# Given task:
Return every line of the records below verbatim, leaving out the pictures.

-- start of Exercise input --

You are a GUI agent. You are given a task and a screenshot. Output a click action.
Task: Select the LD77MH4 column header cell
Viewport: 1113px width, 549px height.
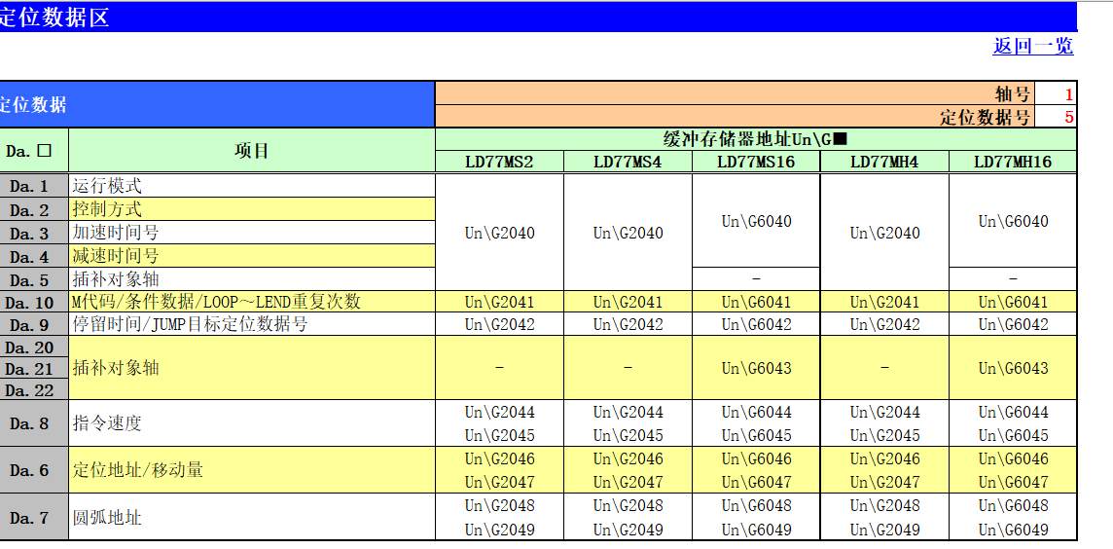884,163
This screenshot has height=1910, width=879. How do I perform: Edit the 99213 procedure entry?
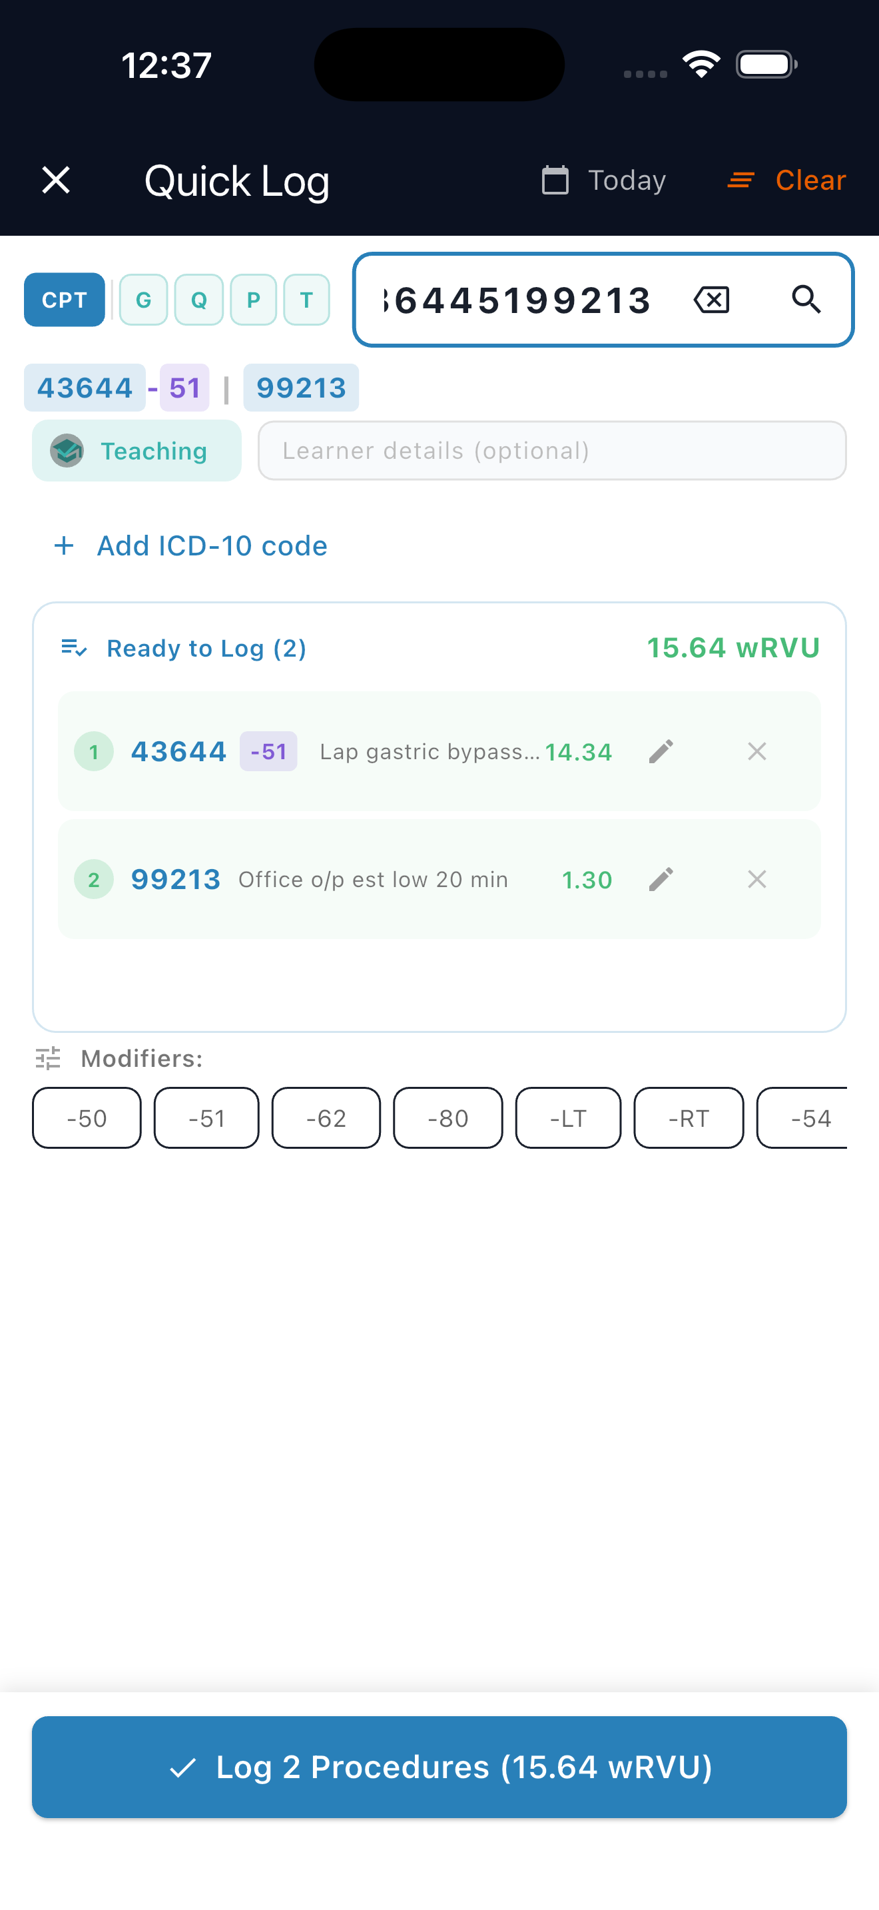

-- end of Exercise input --

# The completed task:
You are a GUI agent. You are given a task and a screenshot. Output a click action.
Task: Select the LD77MH4 column header cell
Viewport: 1113px width, 549px height.
884,163
This screenshot has height=1910, width=879. How do I perform: Edit the 99213 procedure entry?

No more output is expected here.